Saved data entries
──────

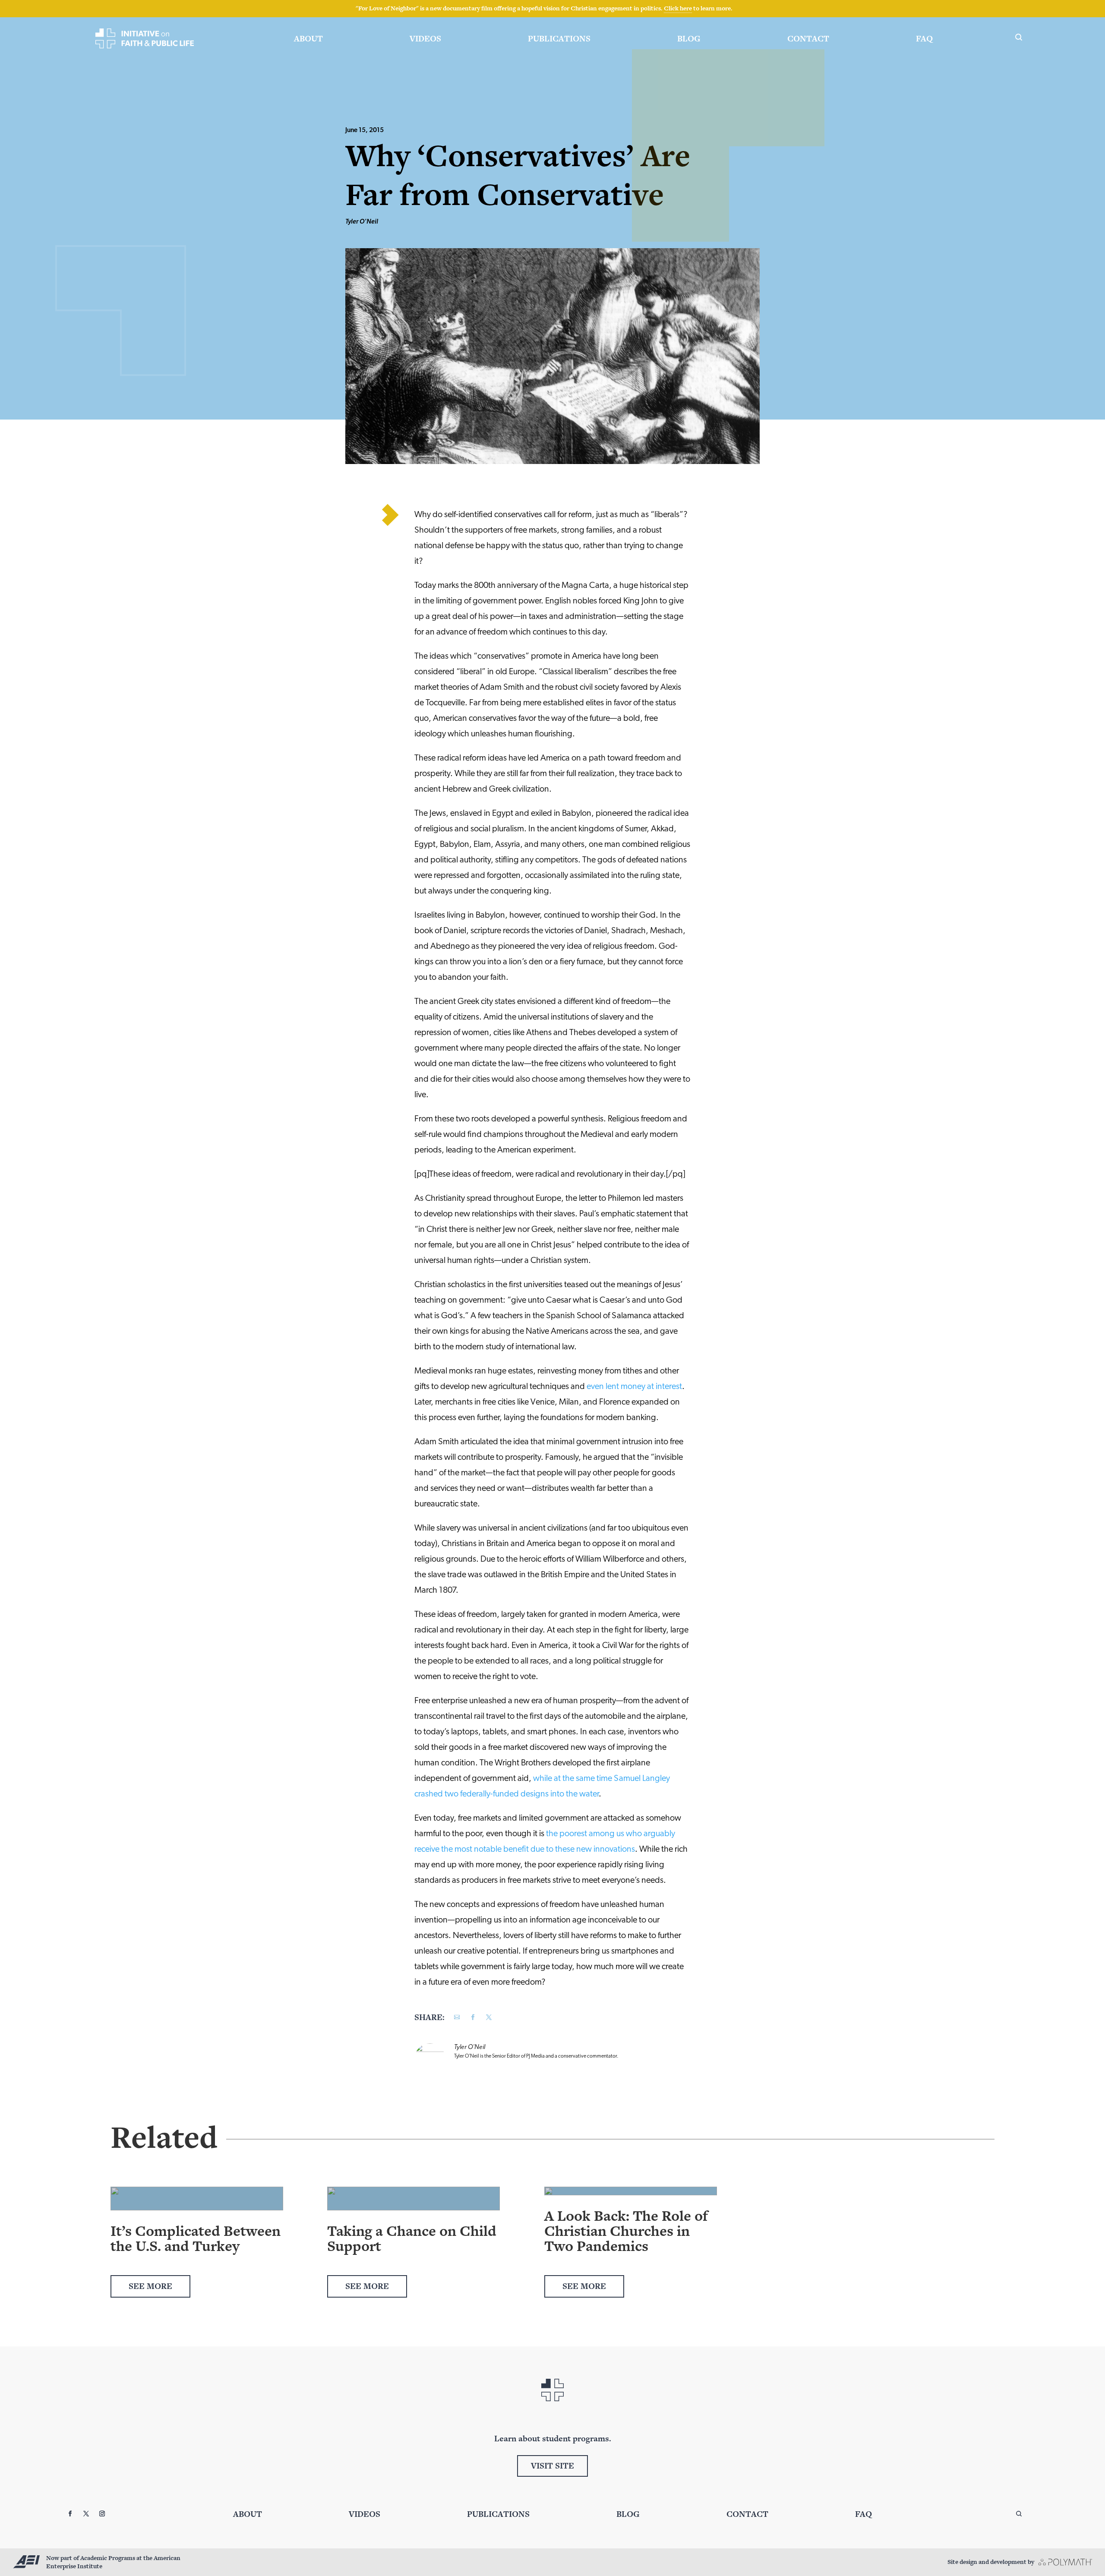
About (308, 38)
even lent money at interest (634, 1387)
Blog (689, 38)
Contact (808, 38)
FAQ (924, 38)
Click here (678, 8)
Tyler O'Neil (361, 222)
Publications (559, 38)
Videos (425, 38)
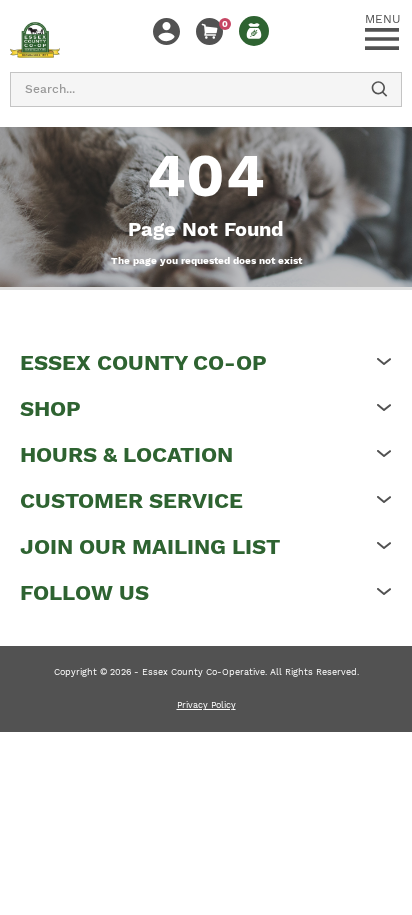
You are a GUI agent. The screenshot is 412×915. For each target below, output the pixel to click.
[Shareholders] (254, 31)
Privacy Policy (206, 705)
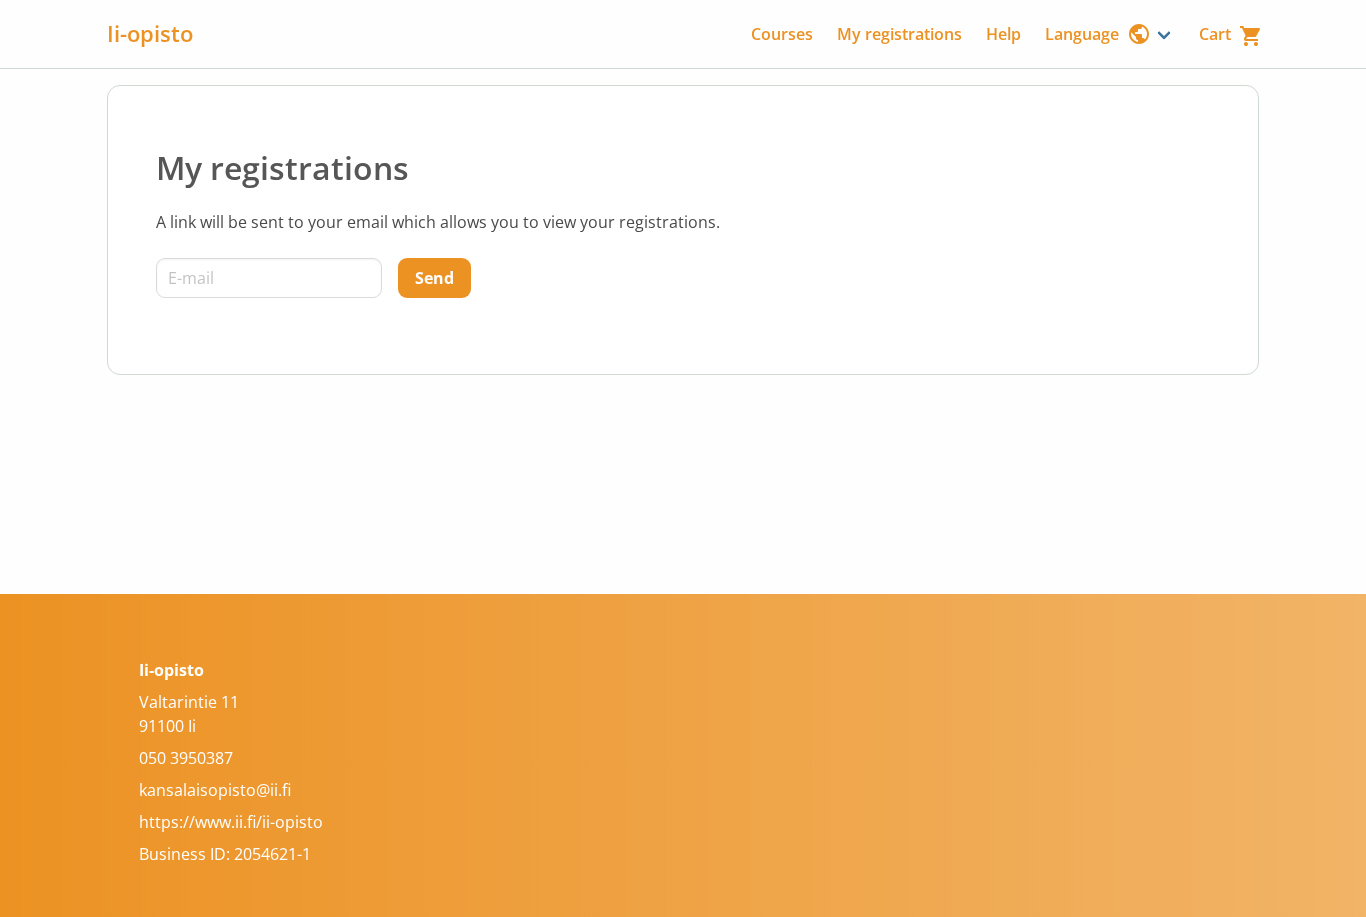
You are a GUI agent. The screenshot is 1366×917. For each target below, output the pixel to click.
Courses (782, 34)
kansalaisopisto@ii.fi (215, 790)
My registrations (899, 34)
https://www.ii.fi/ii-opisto (231, 822)
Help (1003, 34)
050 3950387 (186, 758)
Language (1082, 34)
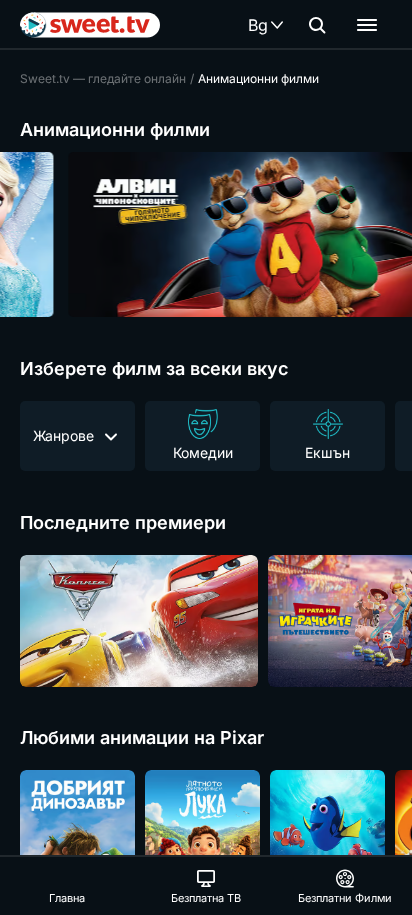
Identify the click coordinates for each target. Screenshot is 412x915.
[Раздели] (367, 25)
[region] (206, 234)
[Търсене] (317, 25)
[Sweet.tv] (90, 25)
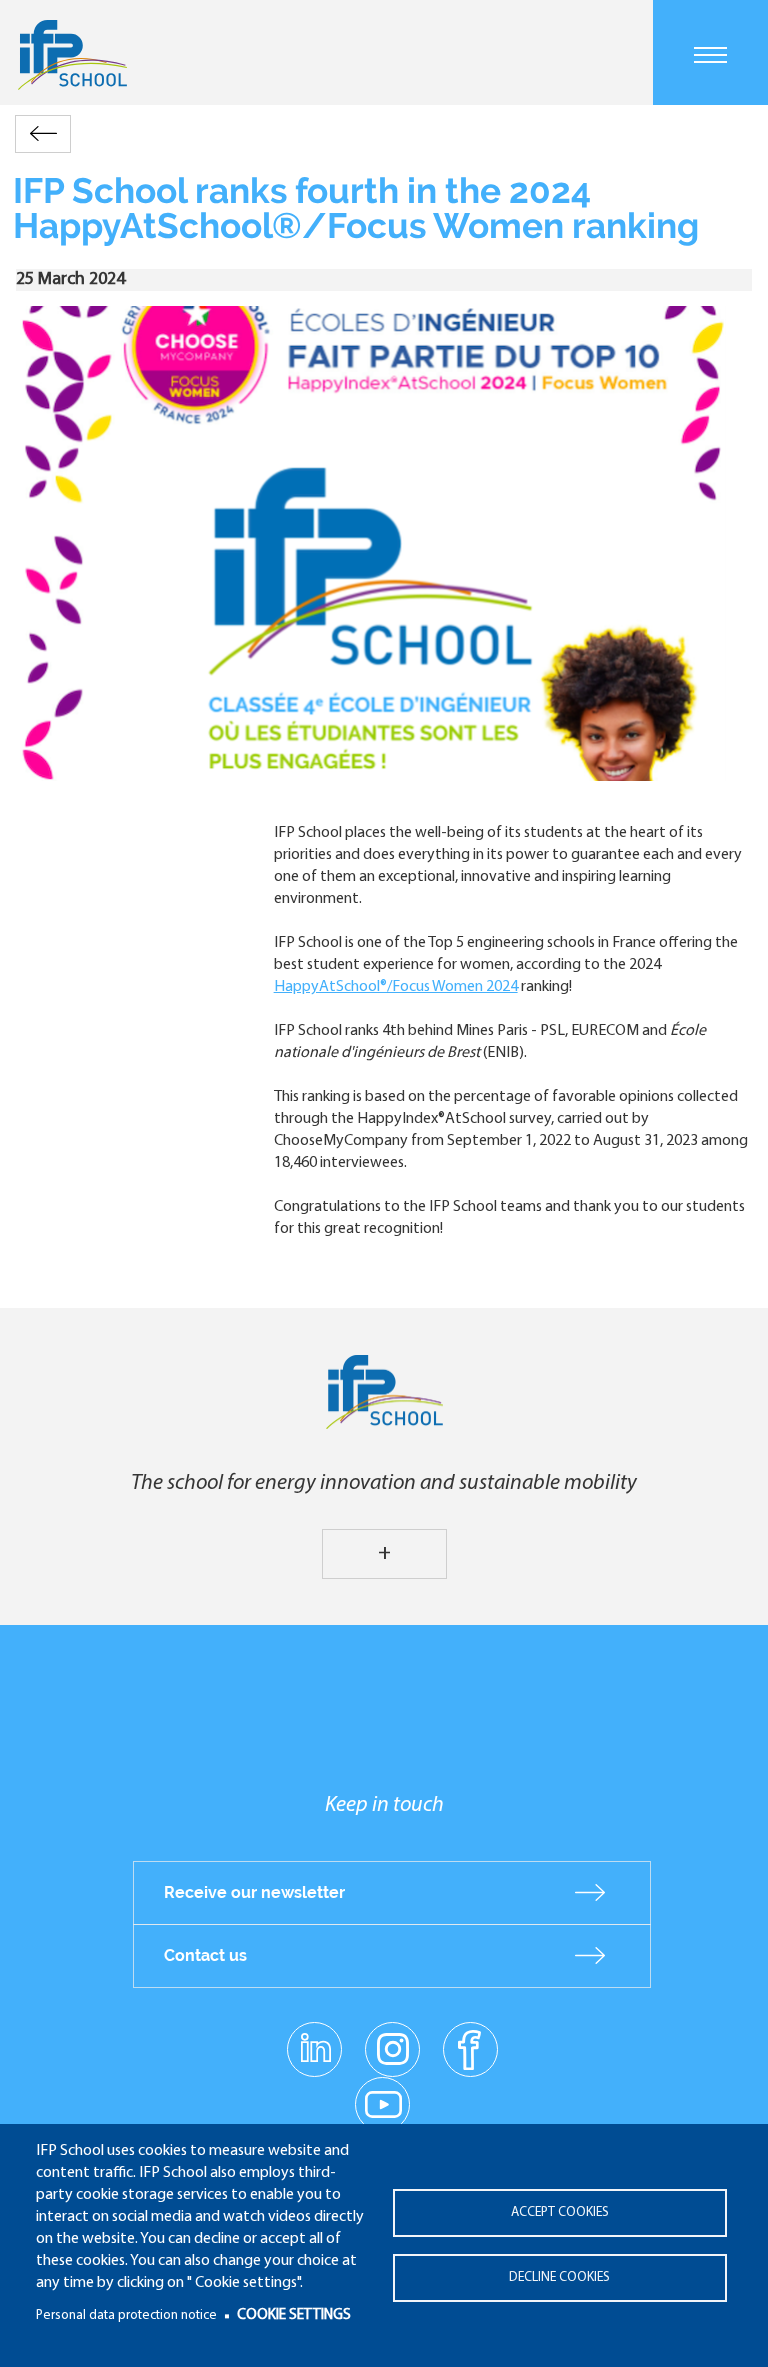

──────

Copy each line of the data that includes the word "output".

_RESPONSE BELOW_
You are a GUI agent. The screenshot is 412×915. For each target below, output the pixel to click.
You are a GUI agent. The screenshot is 1366×917. For each target below, output the pixel to click.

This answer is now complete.